▸ Excerpted passage:
□ □ □ □

History

Like most rivers in northern Colchester County, Nova Scotia, Waughs River begins in the uplands of the Cobequid Hills and drains northward toward Northumberland Strait. The Falls is the appropriate name given to a series of cascades where the river descends the edge of the plateau onto the flat lowlands along the coast. The lower river supports Atlantic salmon, brook trout and (introduced) brown trout.

Historically, the largest of the cascades at The Falls was probably a permeable barrier which some salmonids could ascend by jumping from pool to pool. However, a private dam built in 1867 transformed The Falls into an absolute barrier to fish passage. Although the dam has long been removed, reshaping of the channel to accommodate the dam continued to effectively prevent fish passage. Consequently, while there is an abundant population of landlocked brook trout in the upper river, no Atlantic salmon have lived there for 140 years.

All this changed in 2009 when the Department of Fisheries and Oceans built a fish ladder at The Falls.  The 20-m Alaskan Steepass ladder was installed to allow trout and salmon to ascend the otherwise impassable cascade. The new ladder permits migratory fish to use about 10 km of the upper river, including abundant prime habitat, that was previously inaccessible. 

Brown trout were observed using the fish ladder within days of its completion. Atlantic salmon began using the upper reaches during the 2010 spawning run. The population of salmon in the upper river is also being augmented with hatchery-reared fish. The North Colchester River Restoration Association, a local volunteer group in collaboration with DFO, incubated fry from 40 000 eggs for release into the upper river in 2010. The eggs were taken from spawning salmon collected below The Falls, where spawning activity tends to be concentrated.

Graduate student Heather MacDonald standing atop the fish ladder during high flow in November 2010.  She is standing on a leaf-covered grate over a holding pool, designed to give the fish a rest as they ascend the ladder.  The lower segment of the ladder extends down to the right in the photograph, while the upper segment runs upward behind Heather.  The Falls lies to the immediate right of the photograph.

The Project

The return of Atlantic salmon to the upper Waughs River may re-structure the fish community if brook trout begin competing with young salmon. Depending upon the outcome of this interaction, other aspects of the river ecosystem may also change, particularly benthic invertebrates and energy flow.  The fish community may influence leaf litter decomposition, an important energy source, by consuming litter-feeding invertebrates or changing their behaviour. This aspect of fisheries ecology has received little attention.

Upper Waughs River, above The Falls.  Abundant bankside cover, well-oxygenated water and cobble bottom creates fine rearing habitat for Atlantic salmon.

□ □ □ □

▸ Data extract:
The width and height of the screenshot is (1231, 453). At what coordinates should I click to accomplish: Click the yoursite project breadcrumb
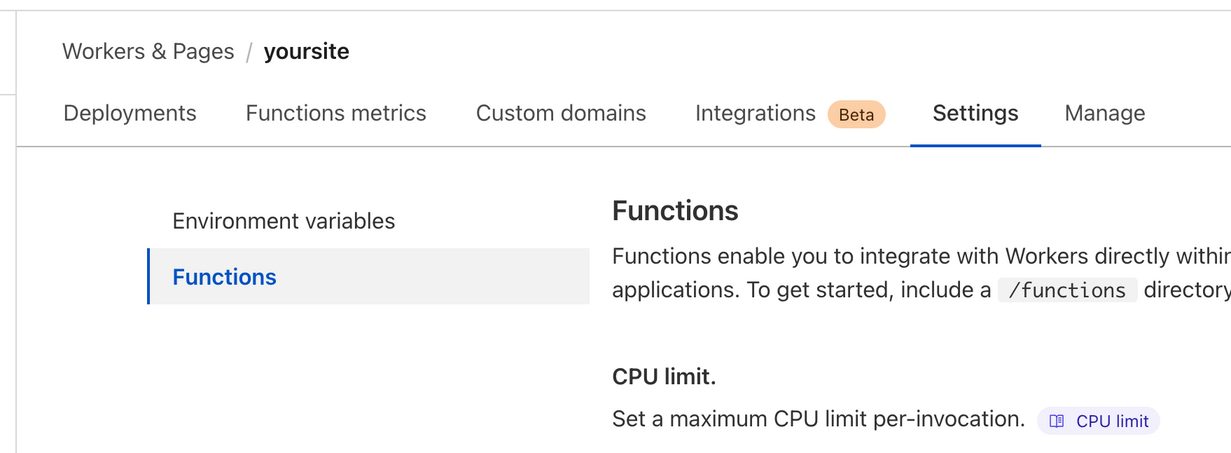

□ □ □ □

▸ Exercise:
Rewrite the Waughs River text from "The return of" to "received little attention.", substituting "bottom-dwelling invertebrates" for "benthic invertebrates". The material comes from a separate and unrelated source.

▸ Answer to this problem:
The return of Atlantic salmon to the upper Waughs River may re-structure the fish community if brook trout begin competing with young salmon. Depending upon the outcome of this interaction, other aspects of the river ecosystem may also change, particularly bottom-dwelling invertebrates and energy flow.  The fish community may influence leaf litter decomposition, an important energy source, by consuming litter-feeding invertebrates or changing their behaviour. This aspect of fisheries ecology has received little attention.